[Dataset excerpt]
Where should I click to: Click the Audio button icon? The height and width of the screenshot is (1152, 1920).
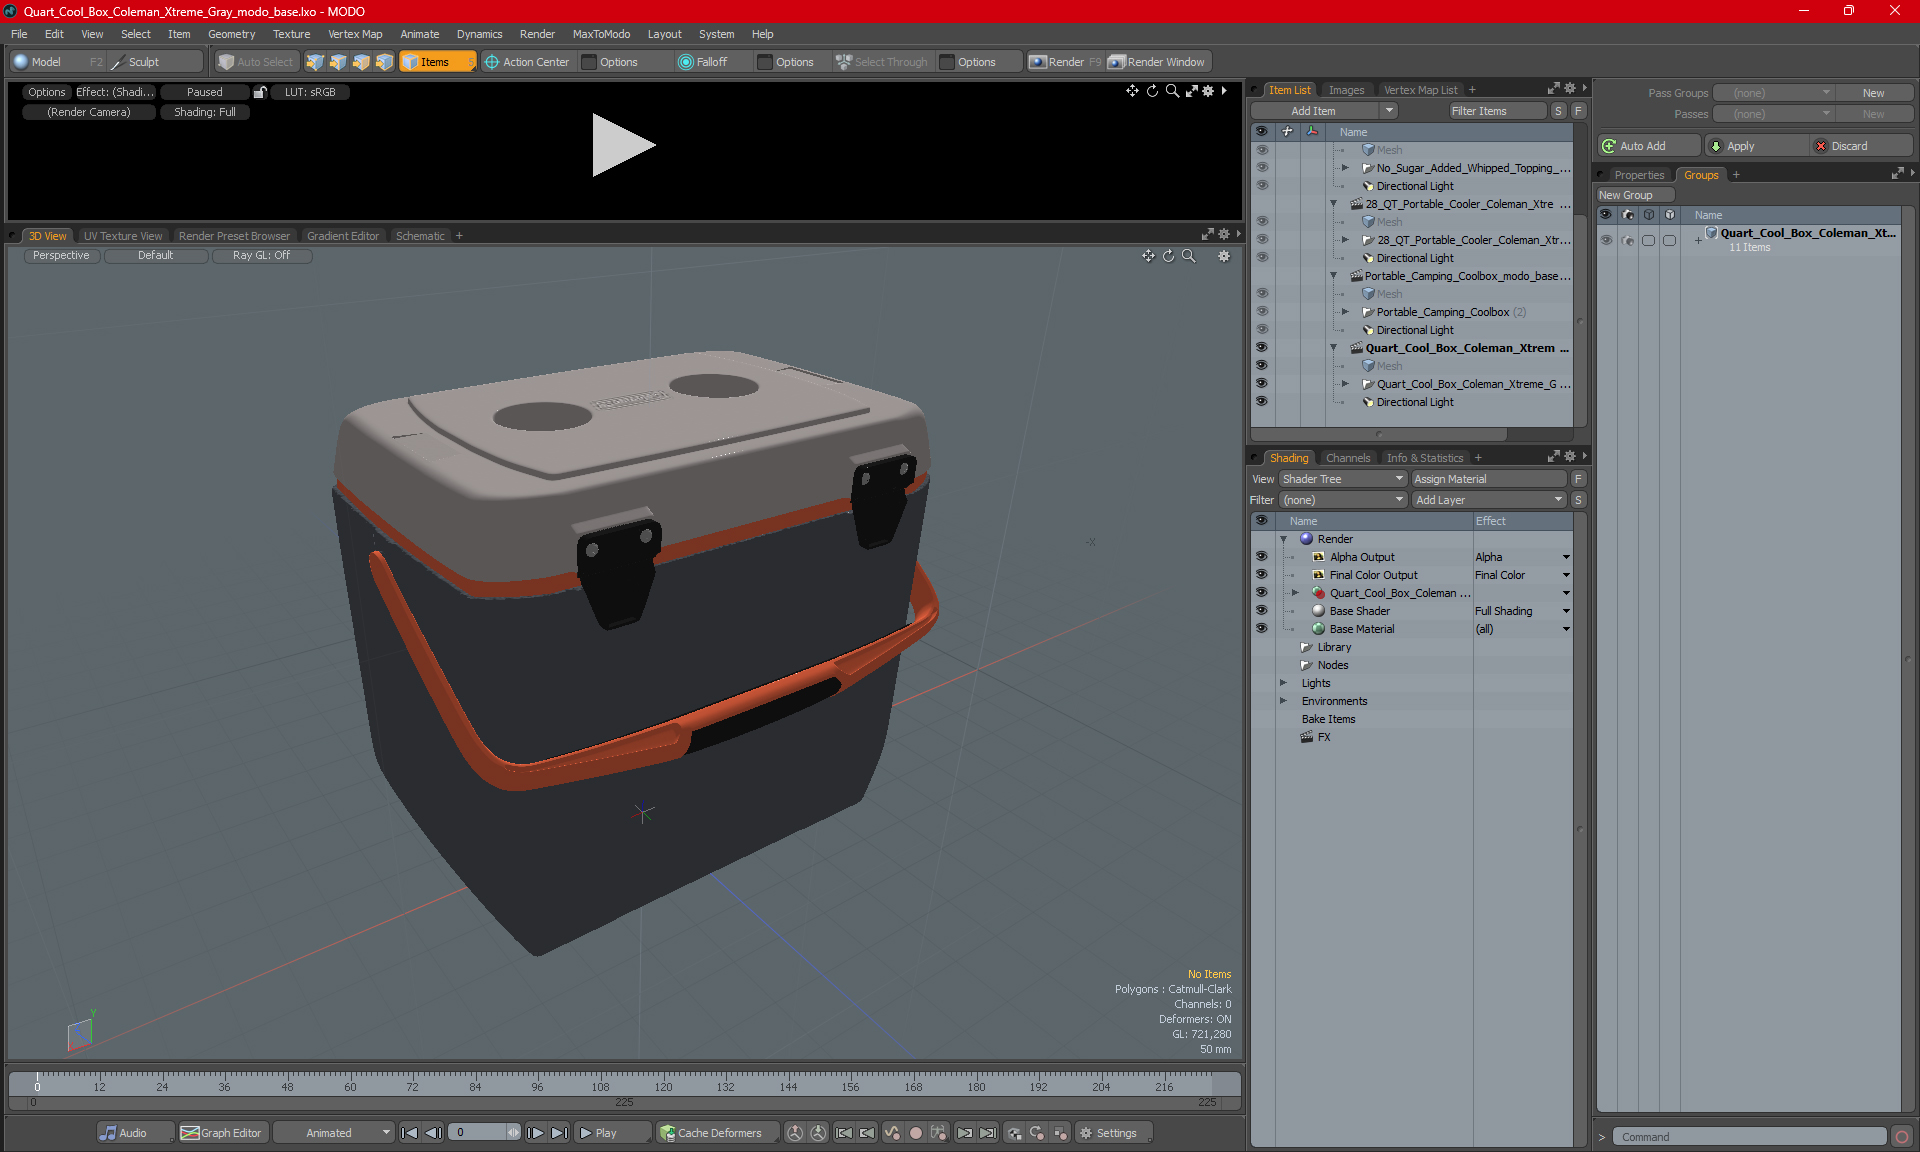[108, 1133]
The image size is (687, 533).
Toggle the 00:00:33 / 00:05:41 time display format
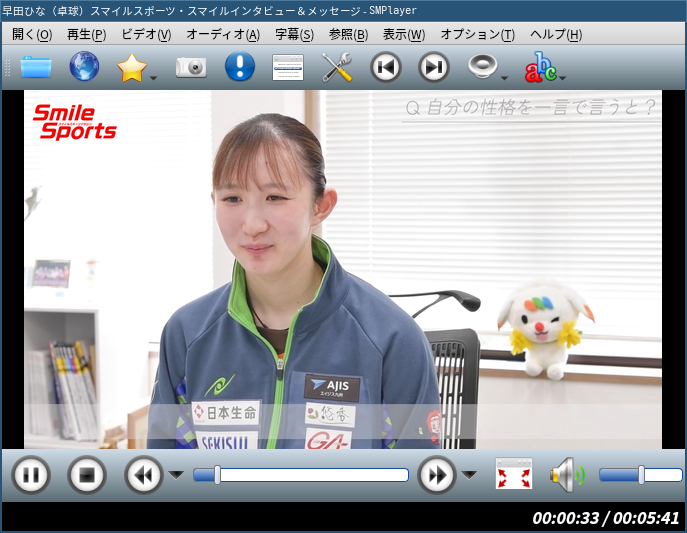tap(606, 518)
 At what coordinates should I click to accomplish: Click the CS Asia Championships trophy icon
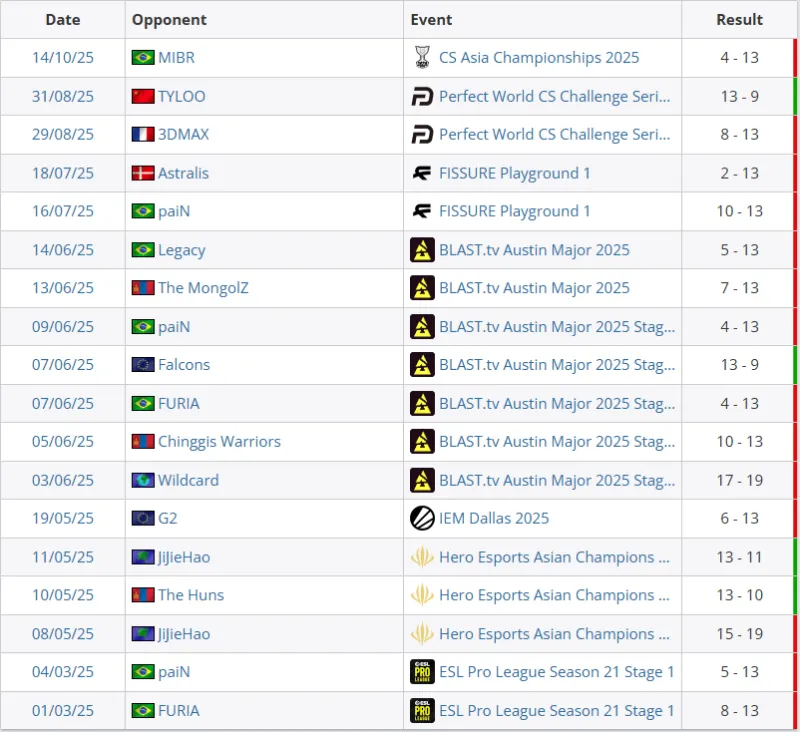click(422, 58)
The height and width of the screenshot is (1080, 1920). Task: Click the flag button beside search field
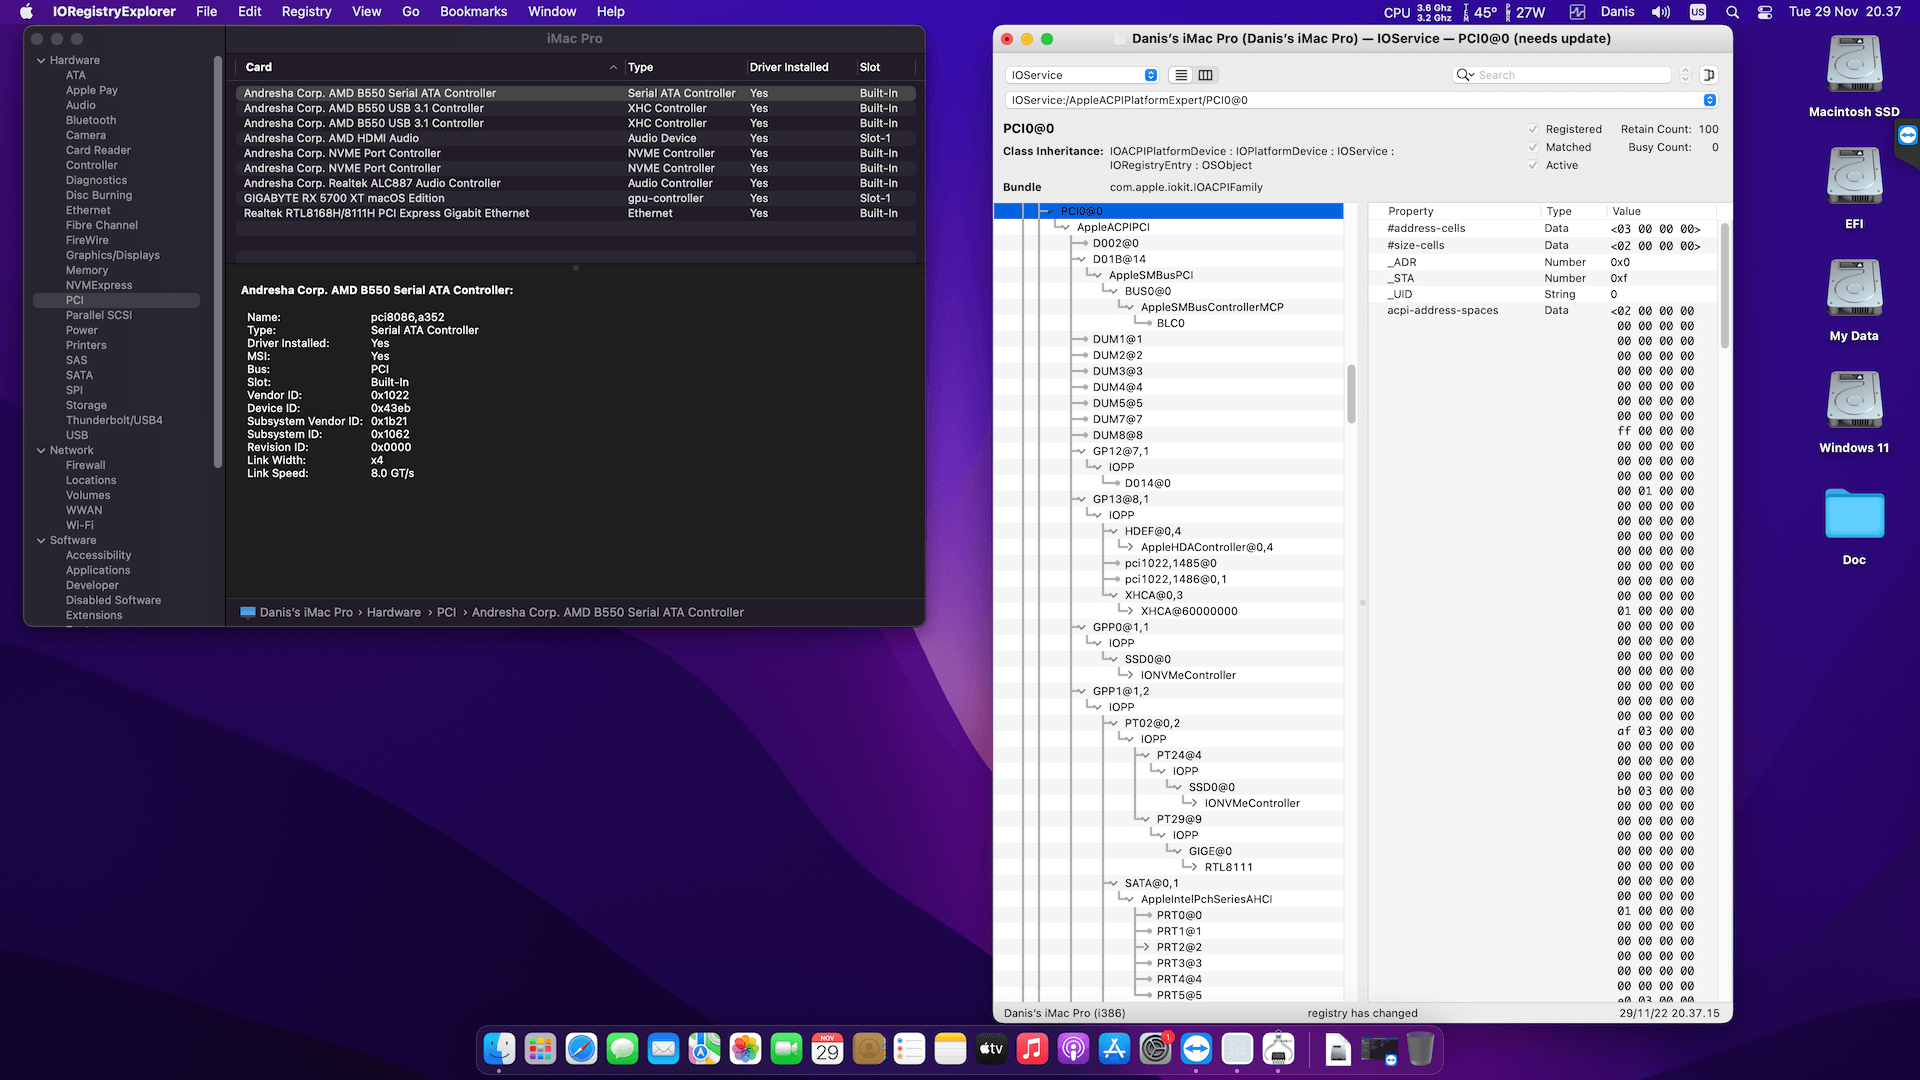coord(1709,75)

• _Written request_: Rescale the data above by writing out every line again in full, multiplying each coordinate in the answers by 2.2 and rounding it to the nearest whole number, with halves rounded up, while leaving all other numbers unchanged. Leave the pictures out.

• _Reply to the exercise_:
Where should I click to: Click the Audio button icon? The height and width of the screenshot is (1152, 1920).
[238, 2493]
The image size is (687, 533).
Toggle the 00:00:33 / 00:05:41 time display format
tap(1333, 1140)
 At what coordinates should I click to accomplish: Click the CS Asia Championships trophy icon
click(928, 128)
The height and width of the screenshot is (1080, 1920). Task: Click the flag button beside search field
coord(3760,165)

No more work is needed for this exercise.